┏━━
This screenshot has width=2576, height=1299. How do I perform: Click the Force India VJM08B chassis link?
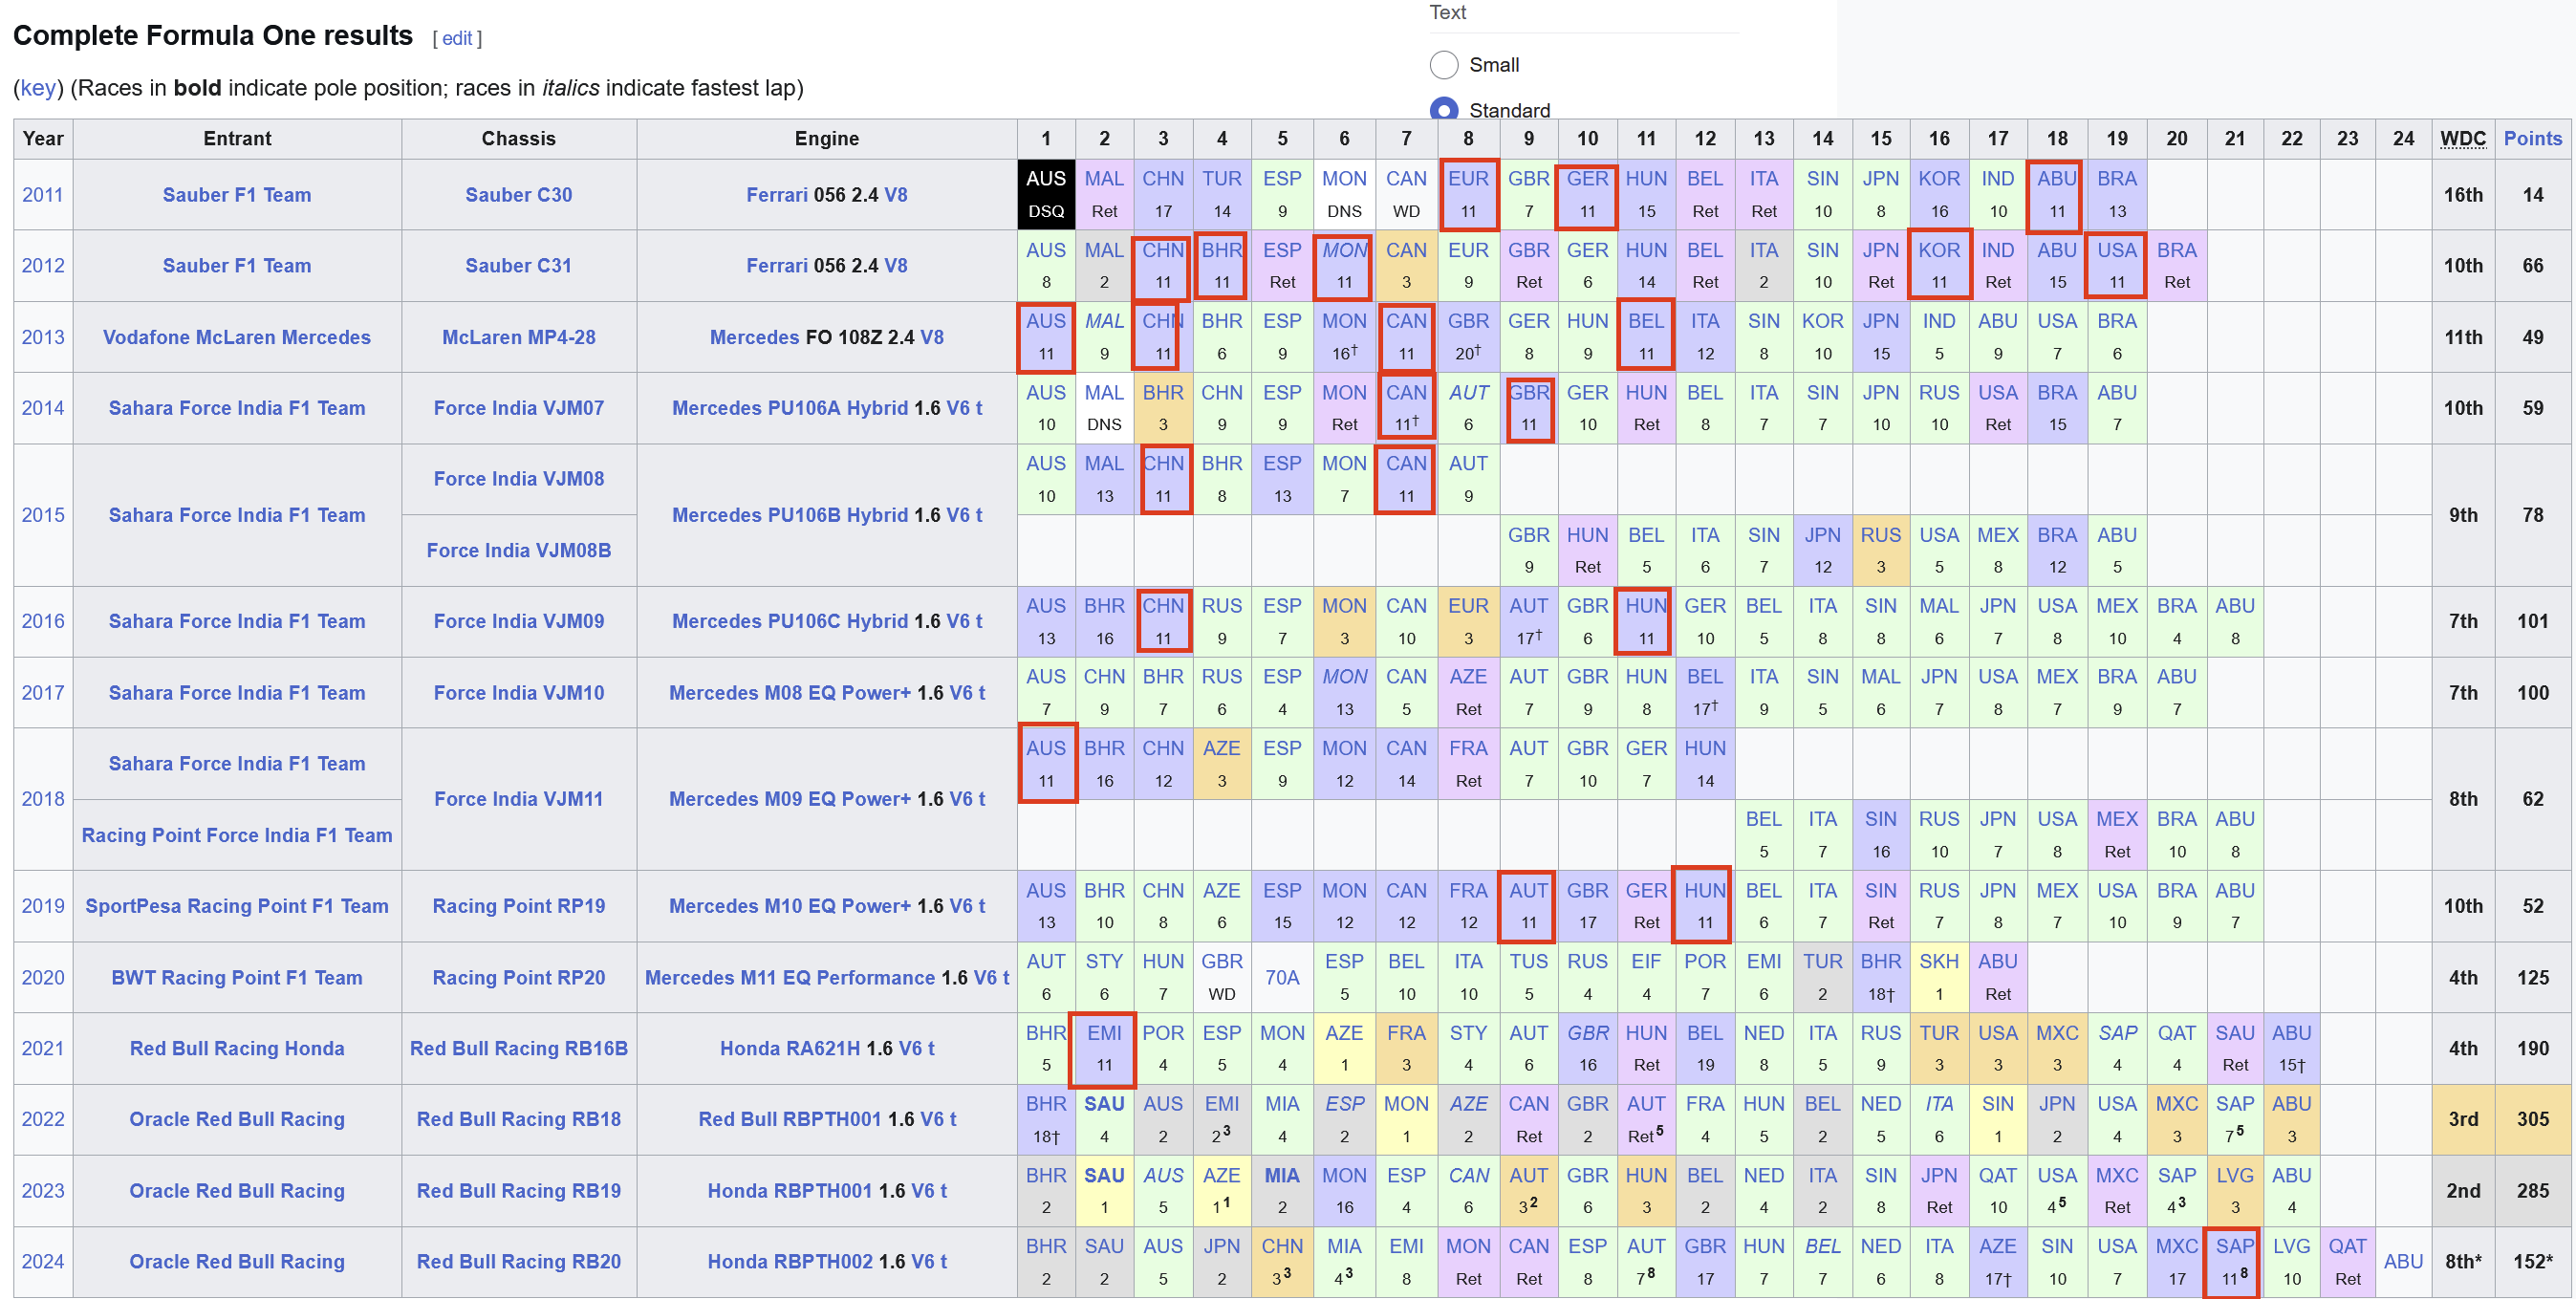(x=518, y=550)
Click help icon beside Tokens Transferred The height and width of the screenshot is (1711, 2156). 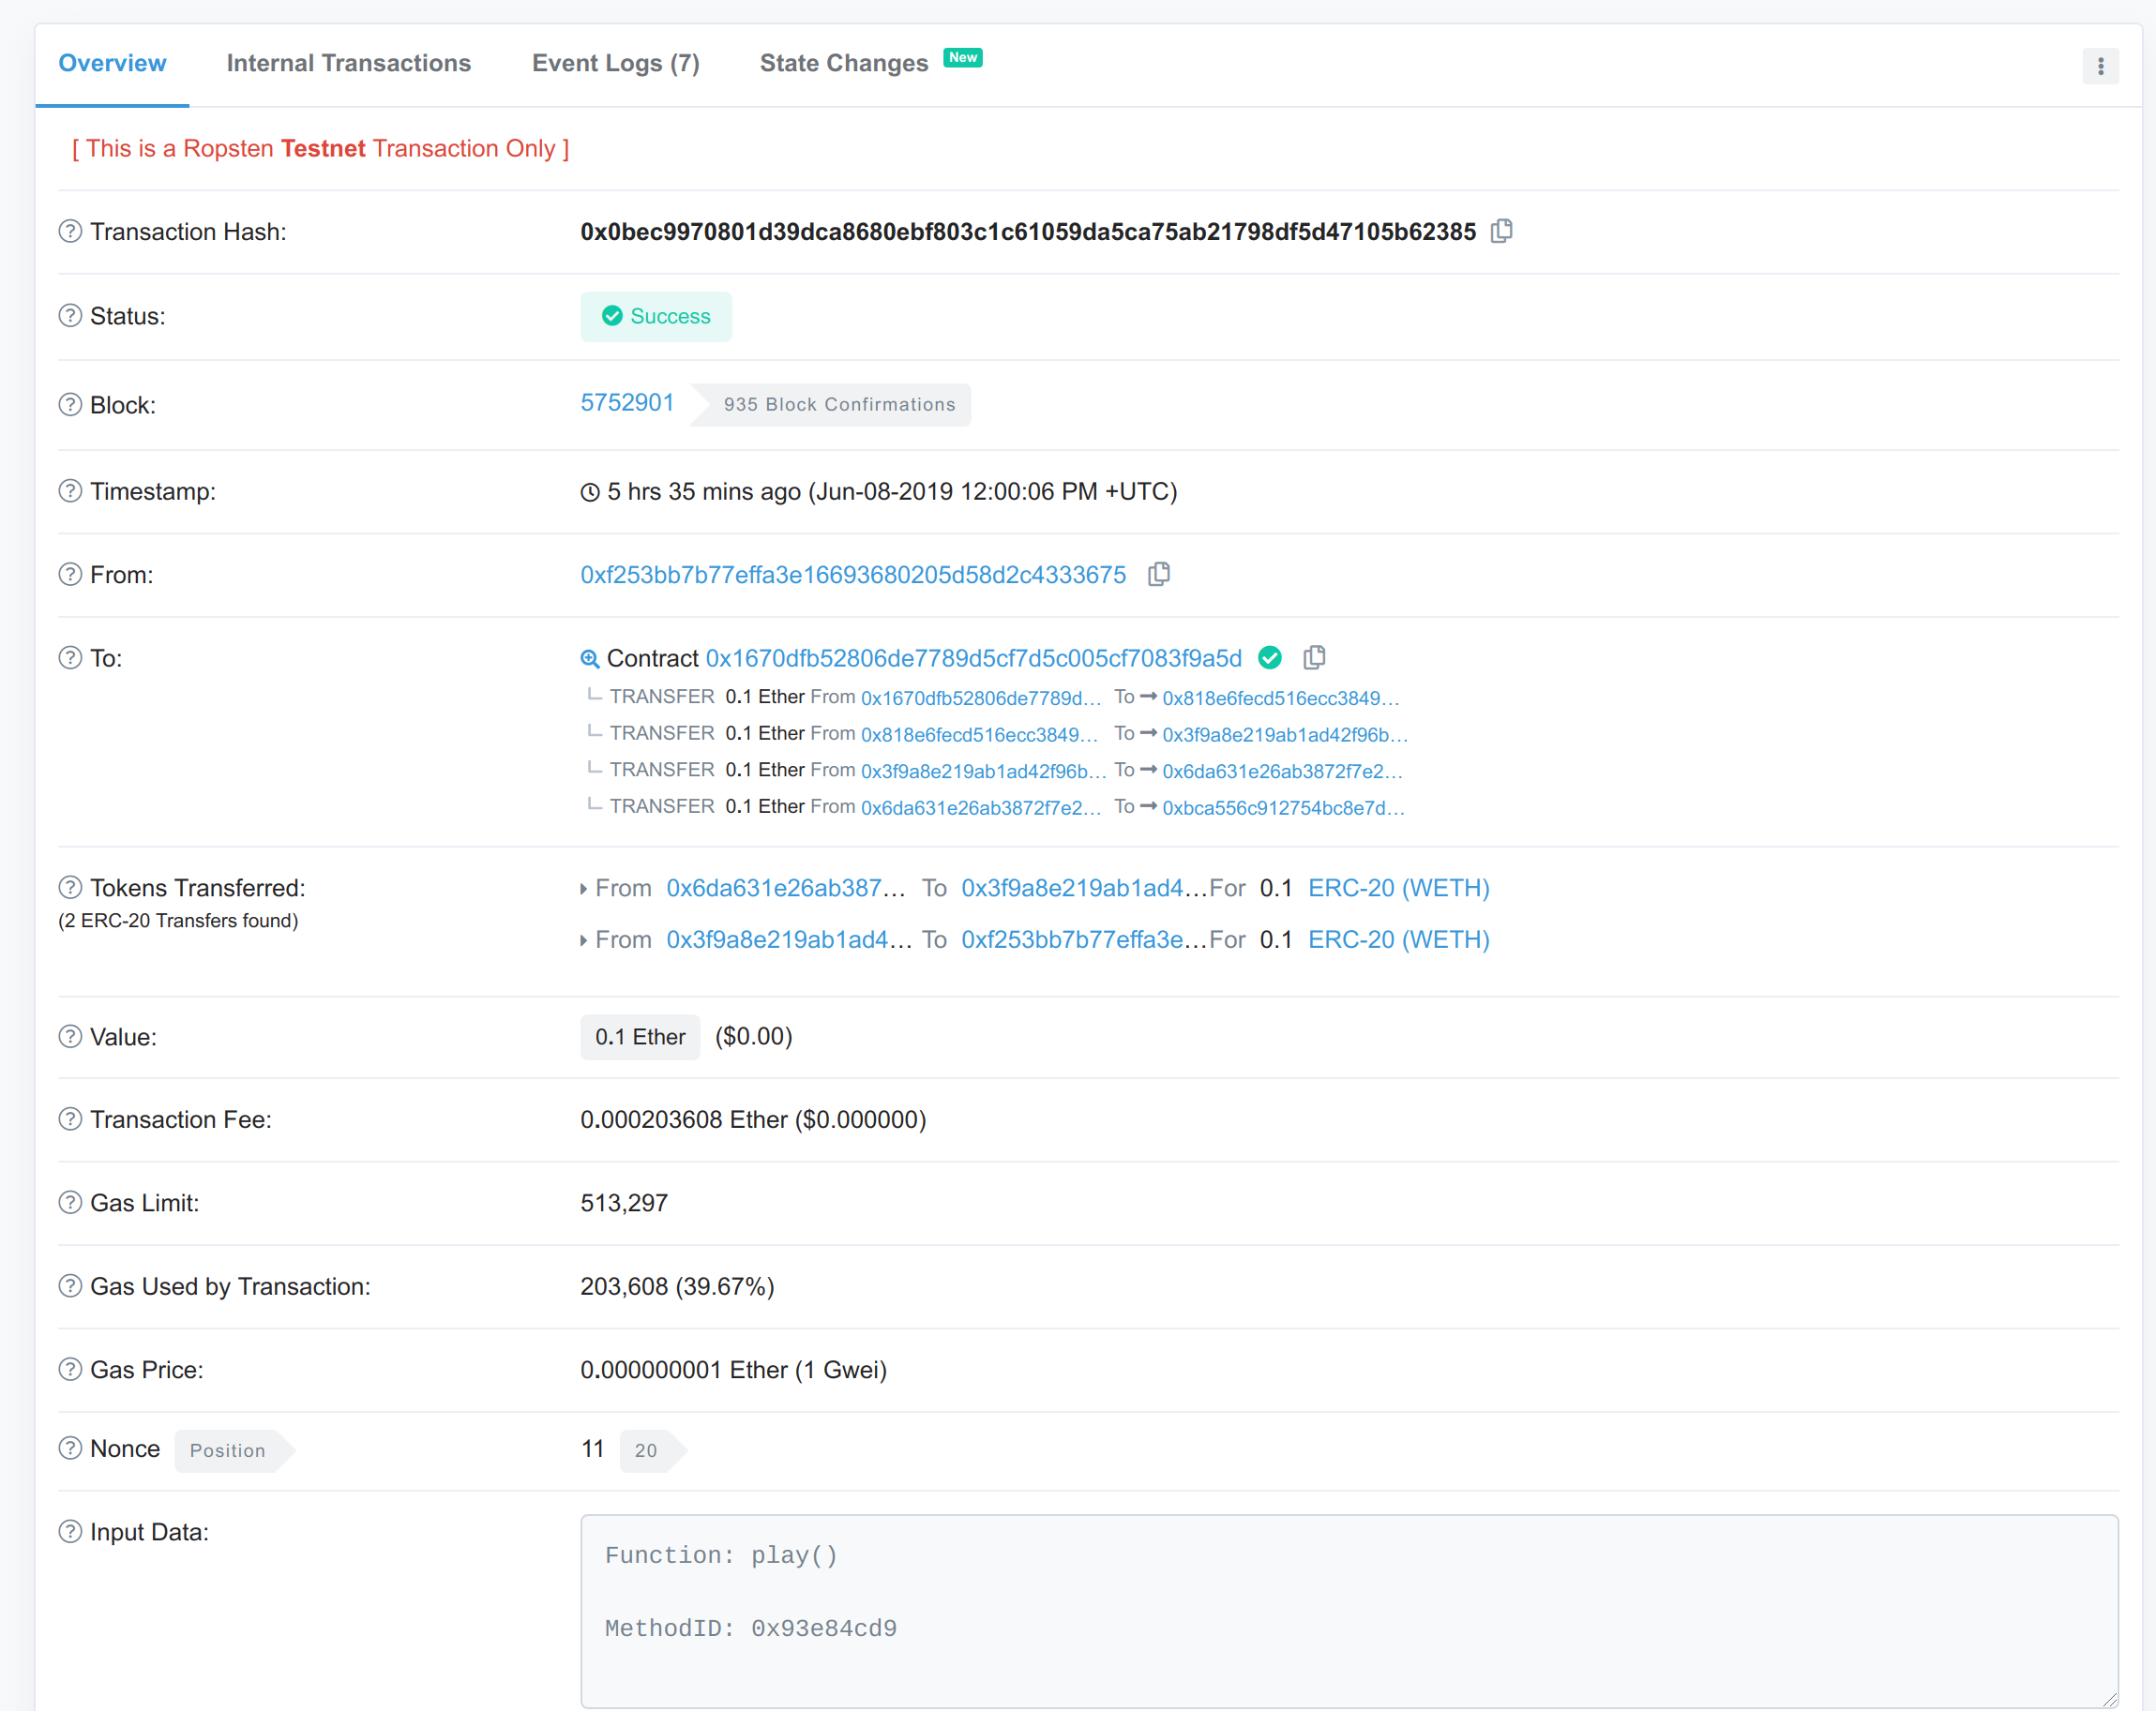tap(70, 887)
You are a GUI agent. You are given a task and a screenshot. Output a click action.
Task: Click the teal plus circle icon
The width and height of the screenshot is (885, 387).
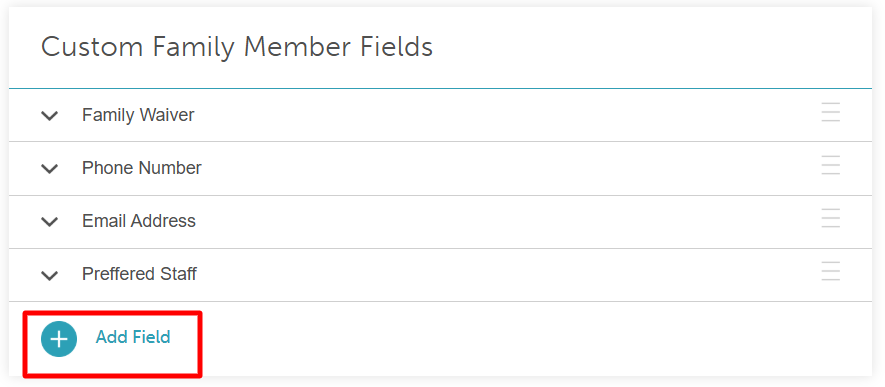click(x=59, y=339)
┗━━
Problem details
Change "teal" to "green" in everything from the line containing "You are a GUI" down to the last of the lines, and write out only those lines with nothing else altered. Leave the pictures out of your answer.

Answer to this task
You are a GUI agent. You are given a task and a screenshot. Output a click action.
Task: Click the green plus circle icon
The width and height of the screenshot is (885, 387).
click(x=59, y=339)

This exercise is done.